Gołąbki (/pl/) is the Polish name of a dish popular in cuisines of Central and Eastern Europe, made from boiled cabbage leaves wrapped around a filling of minced pork or beef, chopped onions, and rice or other carbohydrates such as kasha groats or potatoes.

Gołąbki are often served during festive occasions such as weddings, holidays such as Christmas Day, and other family events.

They can also be prepared using a number of various fillings instead of meat or rice, including mashed potatoes, boiled eggs, barley groats and others. Similar dishes exist in Southern Europe and along the Mediterranean coast, where the cabbage leaves may sometimes be substituted with vine leaves or fermented instead of fresh cabbage leaves.

==Etymology==
Gołąbki is the plural form of gołąbek, the diminutive form of gołąb ("pigeon, dove"). Max Vasmer accepts this as the origin of the word, stating that the dish was so named due to similarity in shape. The Polish linguist Marek Stachowski finds this theory semantically dubious. He instead proposes an Oriental borrowing, pointing out that a similar dish, aside from Eastern Europe, is known in the Levant and Central Asia. He mentions Persian کلم kalam "cabbage" or کلم پیچ kalam pič "cabbage roll" and Old Armenian կաղամբ kałamb "cabbage" as possible sources. The word would have later been altered by folk etymology to resemble the word for the bird.

==Other names==

Gołąbki are also referred to in English as golombki, golumpki, golabki, golumpkies, golumpkis, gluntkes, or gwumpki. Similar variations are called holubky (Czech, Slovak), holubtsi (Ukrainian), golubtsy (Russian), balandėliai (Lithuanian), Kohlrouladen (German) or
kåldolmar (Sweden, from the Turkish dolma). The dishes sarmale (Romanian) and töltött káposzta (Hungarian) are also very similar, though may use whole fermented cabbage leaves in place of fresh. In Yiddish, holipshes, goleptzi golumpki and holishkes or holep are also very similar dishes.

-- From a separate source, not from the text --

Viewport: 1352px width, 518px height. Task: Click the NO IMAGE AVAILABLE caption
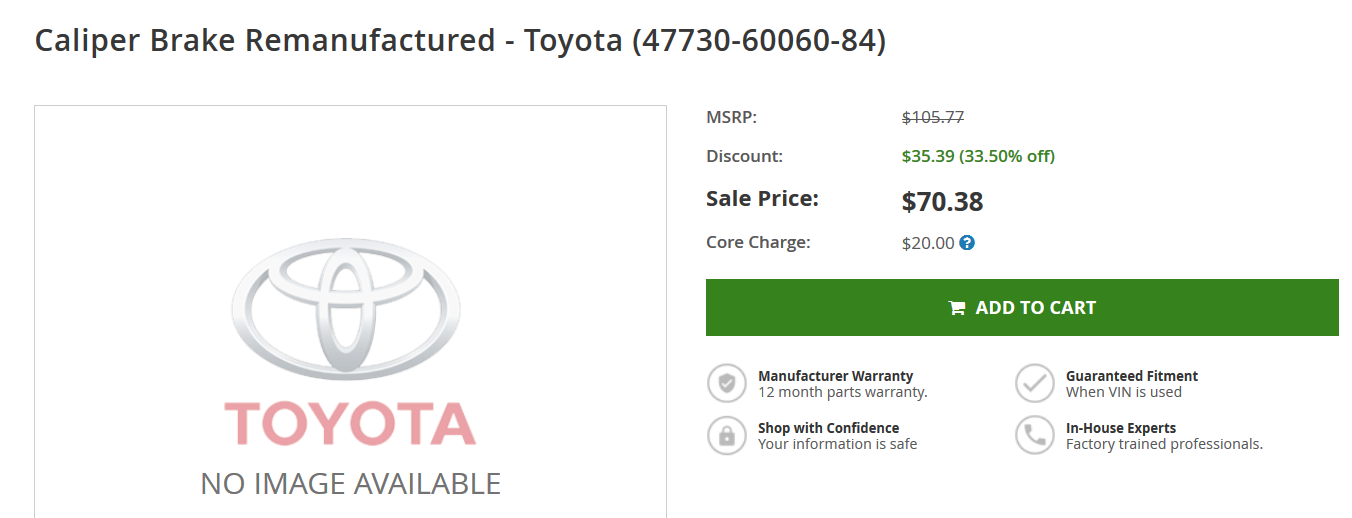(x=351, y=484)
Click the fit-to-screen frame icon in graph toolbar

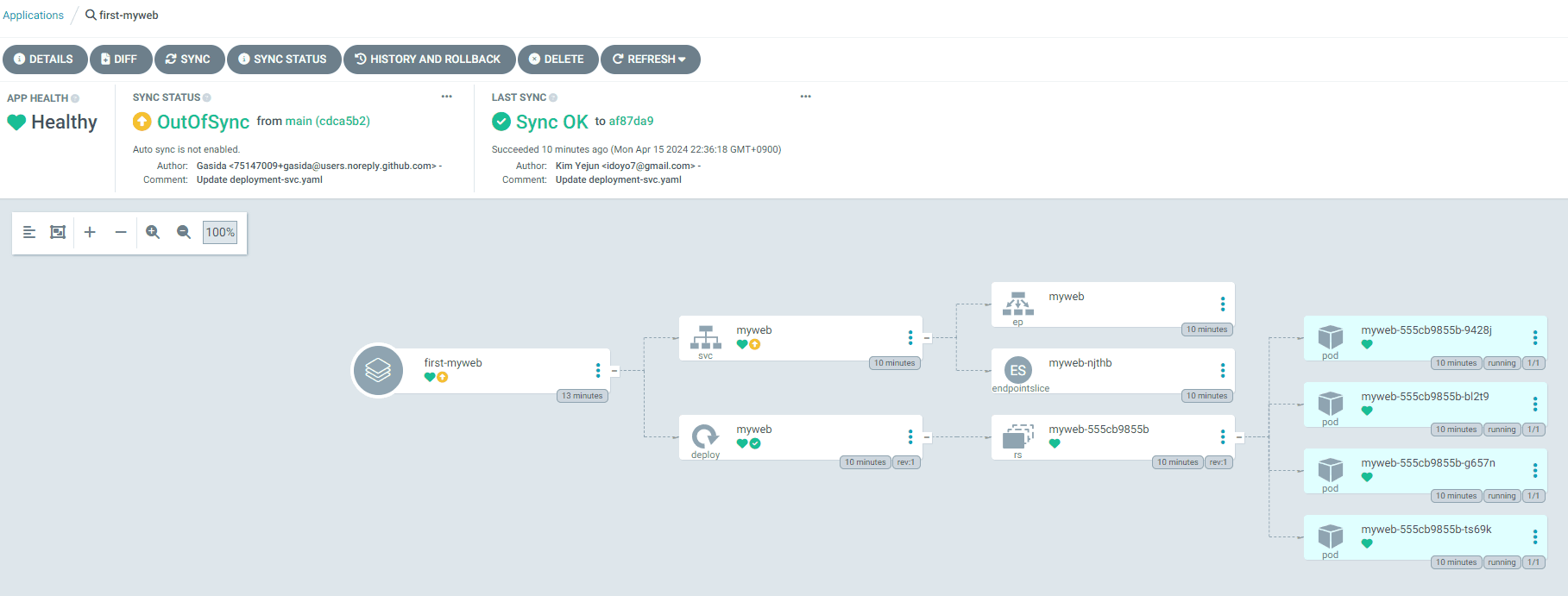click(58, 232)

In the United States, the terms are commonly Anglicized by second- or third-generation Americans to "stuffed cabbage", "stuffed cabbage leaves", or "cabbage casserole". They are affectionately known as "Hunky hand grenades" among diaspora in the Pittsburgh area.
They are also referred to as "pigs in a blanket", not to be confused with pigs in blankets in British and Irish cuisine.